Dated Research Still Guides Treatment
Even now, Dr. Lal says, physicians refer to the recommendations of the Asymptomatic Carotid Atherosclerosis Study (ACAS) — which compared CEA to intensive medical management — to guide treatment of patients with asymptomatic carotid stenosis. But those results were published 20 years ago and intensive medical management combining medication with aggressive lifestyle modifications is much more advanced today.
“The reason we need to do this research again is that stenting has emerged as an alternate treatment since that time and medical management has improved greatly over the past 25 years,” Dr. Lal explains. “We have many new anti-platelet drugs to prevent clotting and statins — which weren’t available then — that lower cholesterol dramatically. Plus we now have detailed and effective guidelines to manage diabetes and hypertension, so the area of risk factor management now has improved dramatically.
“Trying to follow the recommendations established back then may not be the appropriate way of treating patients in this day and age,” he adds.
As a result of improvements and refinements among all three standard treatments, the stroke rate among patients has been cut in half. But CREST-2 should help physicians be able to make the choice precisely suiting each patient, Dr. Lal says.
“At the end of the day, when someone comes to me and says, ‘You’re a vascular surgeon. Why are you doing this study?’ I can respond, ‘No matter which treatment modality comes out better, it’s a win’,” he says. “Because ultimately, we’re figuring out what’s best for the patient.”

=====

- _List of tasks_
a. For each statement, say whether it agrees with the passage on carotid stenosis research. Answer yes or no and quote the words from the passage that decide it. (i) The ACAS results were published 20 years ago. (ii) The stroke rate among patients has doubled. (iii) Statins were available when the ACAS was done.
b. Copy the passage on carotid stenosis research word for word from "As a result" to "Dr. Lal says.".
c. Translate this sentence from the passage on carotid stenosis research into Spanish: "As a result of improvements and refinements among all three standard treatments, the stroke rate among patients has been cut in half."

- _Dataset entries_
=====

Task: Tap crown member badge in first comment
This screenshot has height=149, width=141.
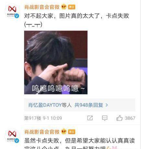Action: coord(64,7)
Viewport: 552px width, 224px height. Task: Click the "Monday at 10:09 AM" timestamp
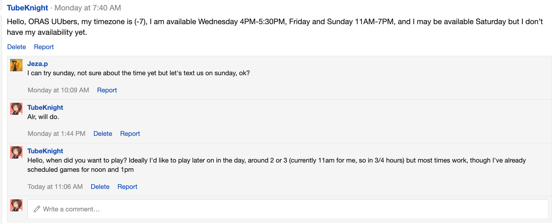pyautogui.click(x=58, y=90)

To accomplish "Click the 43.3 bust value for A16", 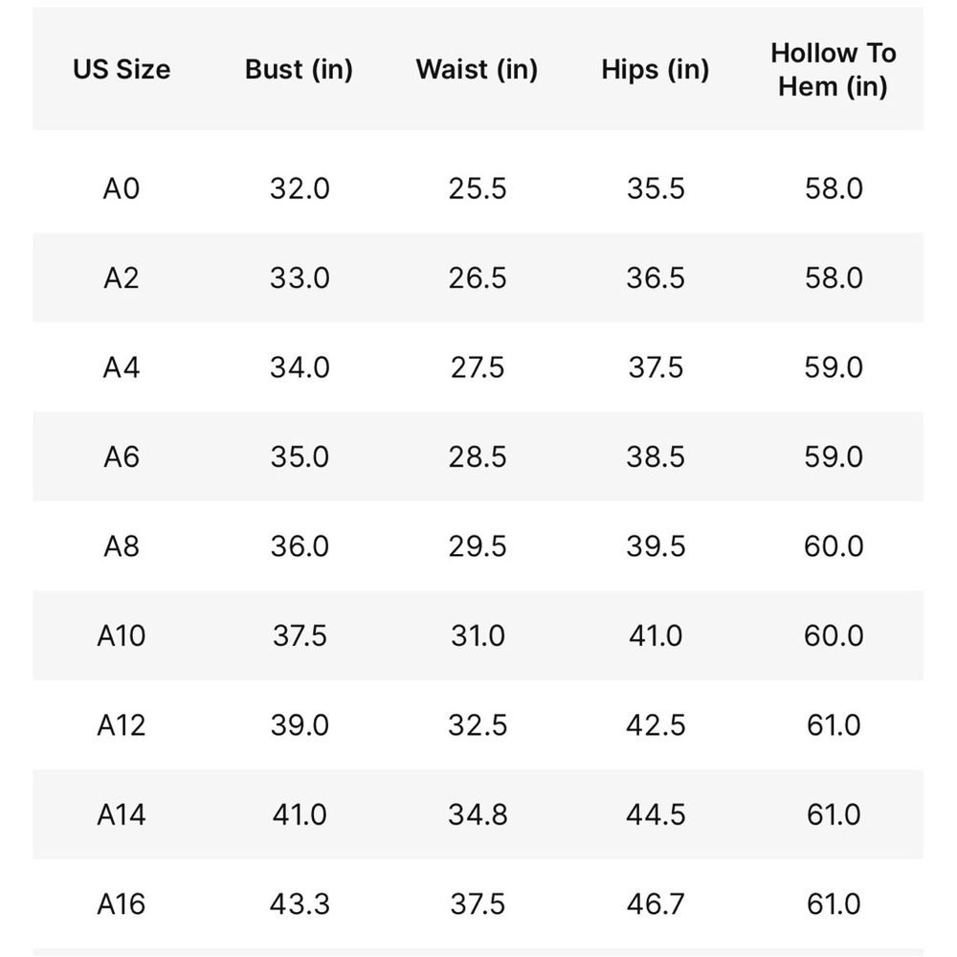I will click(299, 904).
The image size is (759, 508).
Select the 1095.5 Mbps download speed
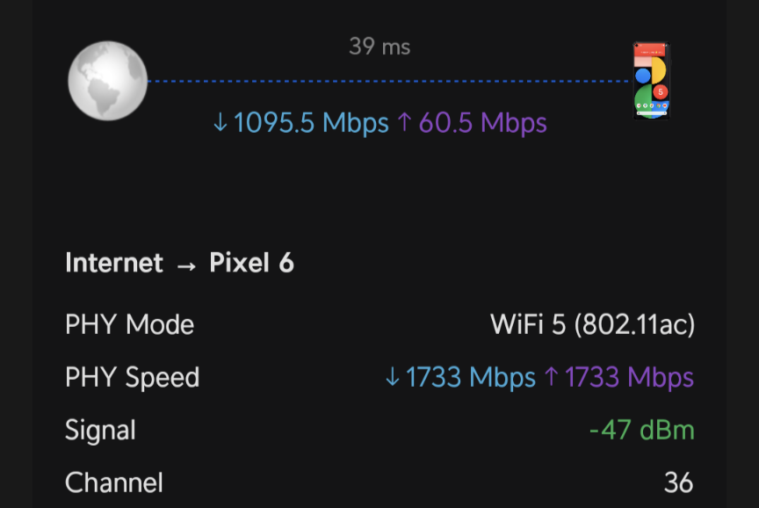[x=311, y=122]
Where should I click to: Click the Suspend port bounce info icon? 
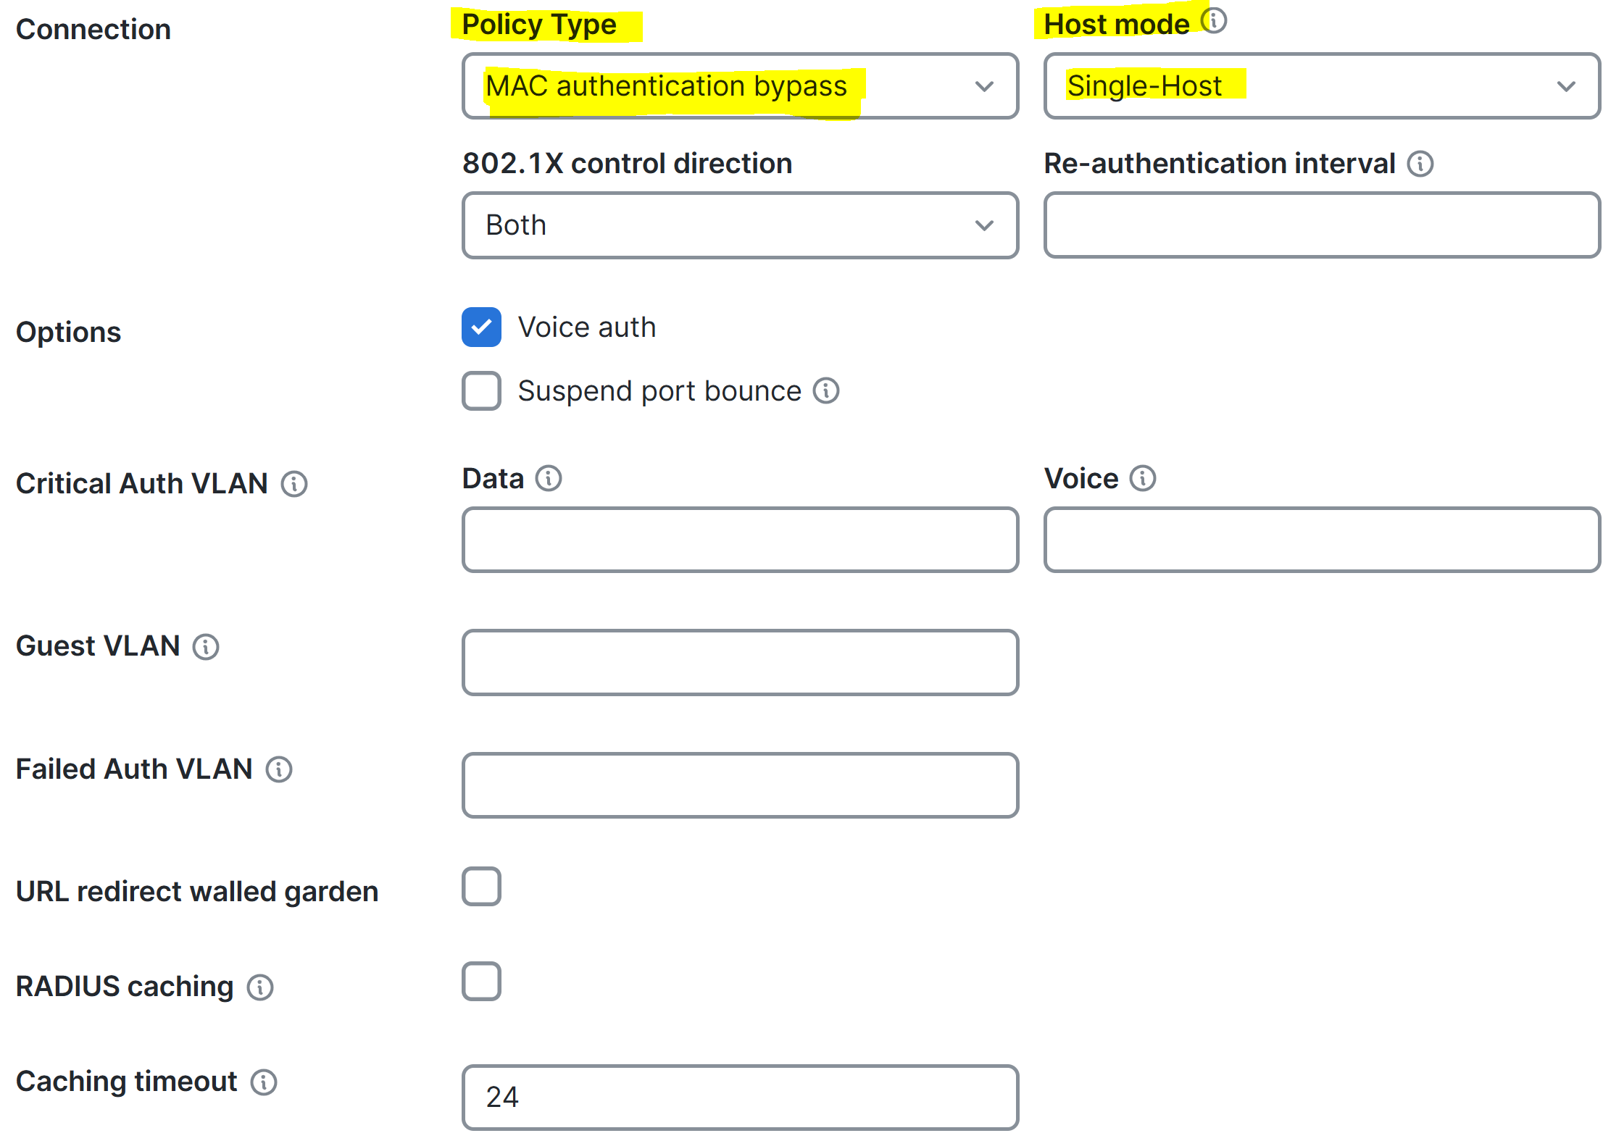(x=826, y=391)
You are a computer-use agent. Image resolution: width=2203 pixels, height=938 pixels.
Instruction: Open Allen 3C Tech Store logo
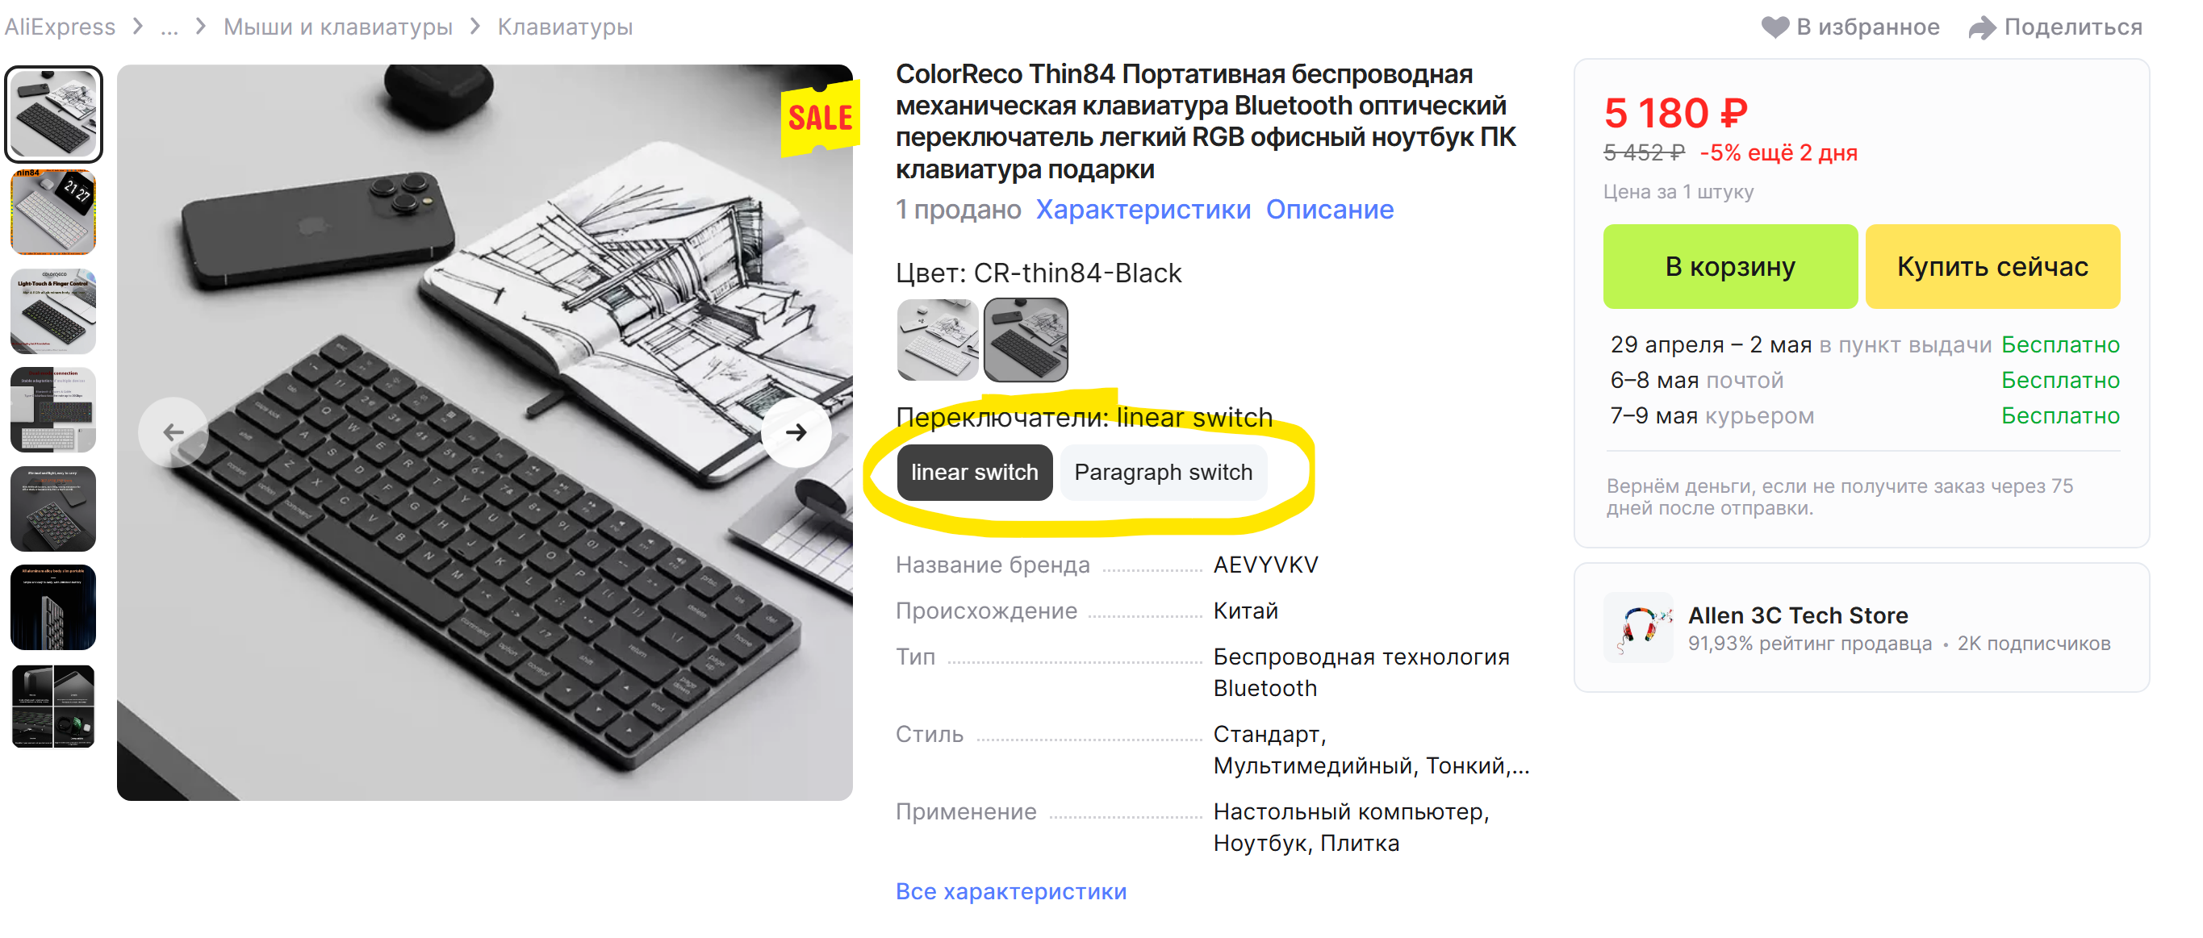coord(1639,627)
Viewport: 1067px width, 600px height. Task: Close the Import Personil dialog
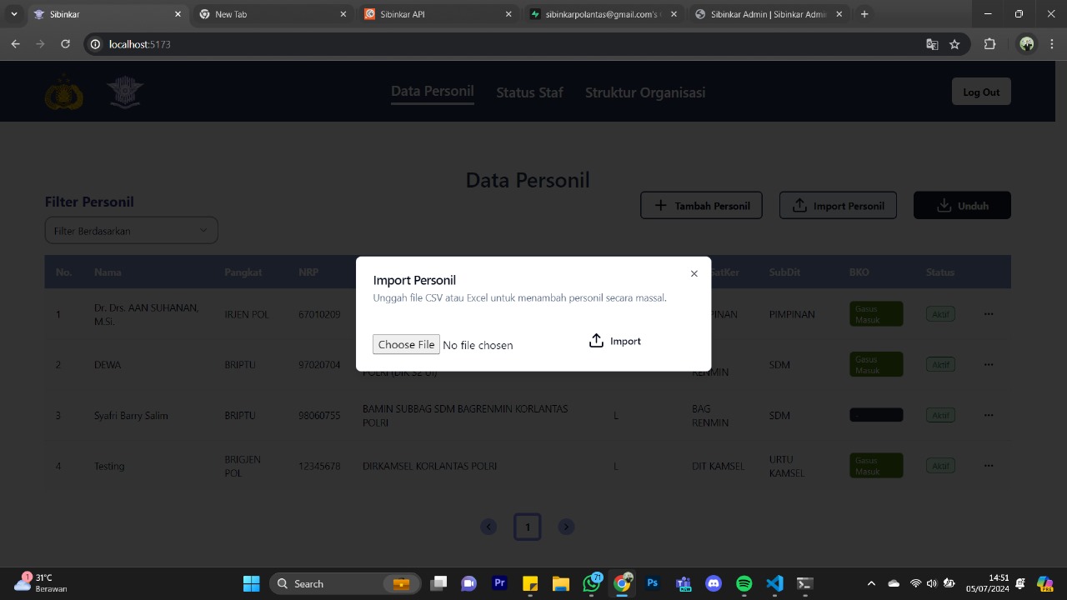click(694, 273)
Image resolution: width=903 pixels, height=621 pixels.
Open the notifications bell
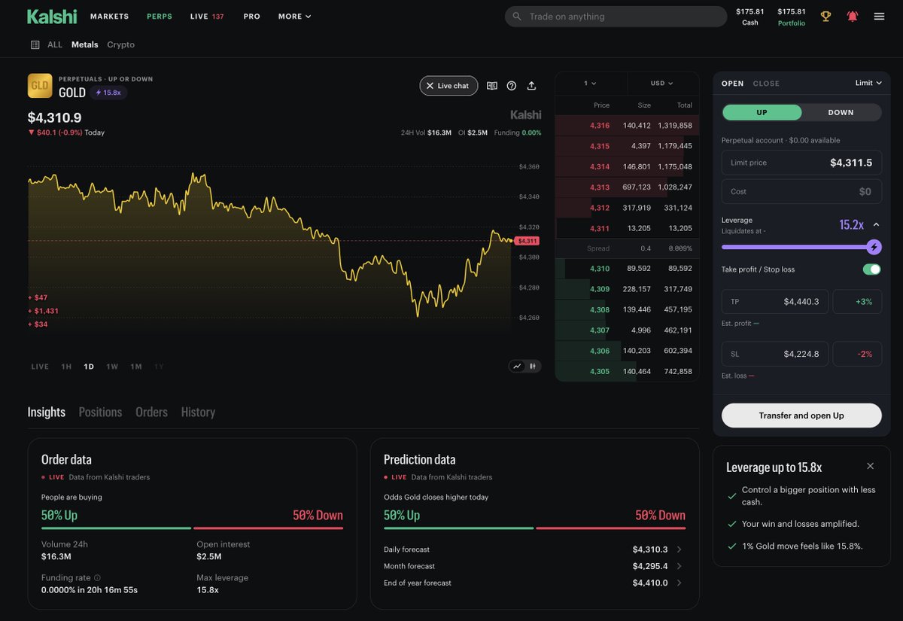coord(853,17)
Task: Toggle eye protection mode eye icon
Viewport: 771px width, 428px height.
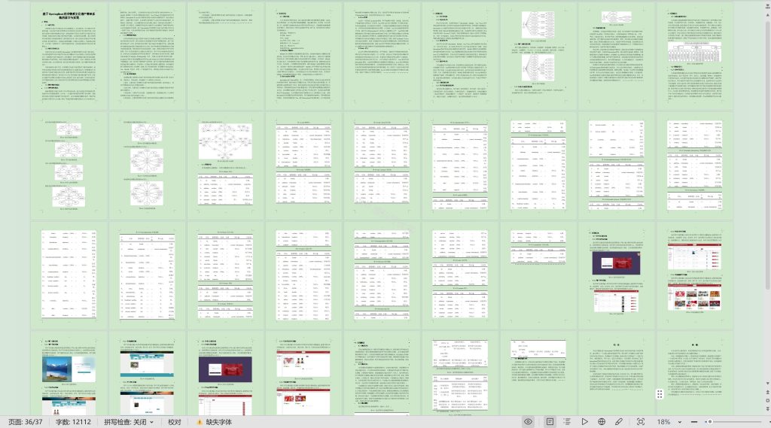Action: click(x=528, y=422)
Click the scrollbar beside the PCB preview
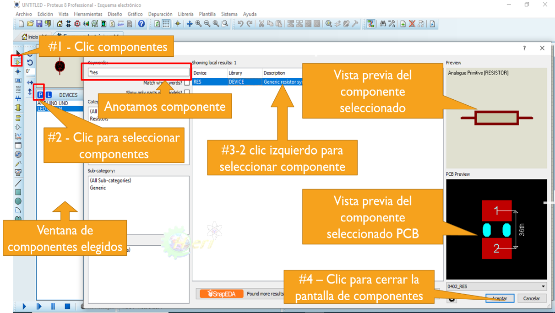 coord(548,204)
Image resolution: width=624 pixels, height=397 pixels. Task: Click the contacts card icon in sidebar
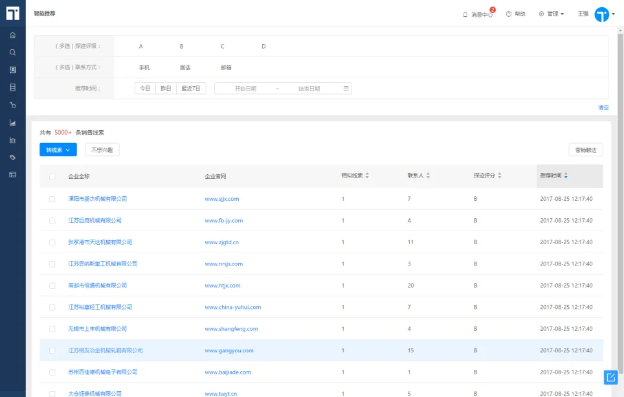click(x=12, y=70)

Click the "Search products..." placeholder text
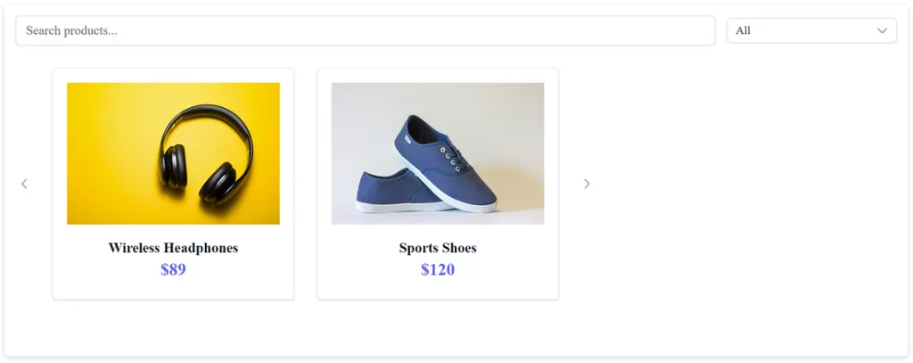[x=71, y=30]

=====

- _Responses to the tasks_
a.
(i) Yes: "those results were published 20 years ago"
(ii) No: "the stroke rate among patients has been cut in half"
(iii) No: "statins — which weren’t available then — that lower cholesterol dramatically"

b.
As a result of improvements and refinements among all three standard treatments, the stroke rate among patients has been cut in half. But CREST-2 should help physicians be able to make the choice precisely suiting each patient, Dr. Lal says.

c. Como resultado de las mejoras y los perfeccionamientos en los tres tratamientos estándar, la tasa de accidentes cerebrovasculares entre los pacientes se ha reducido a la mitad.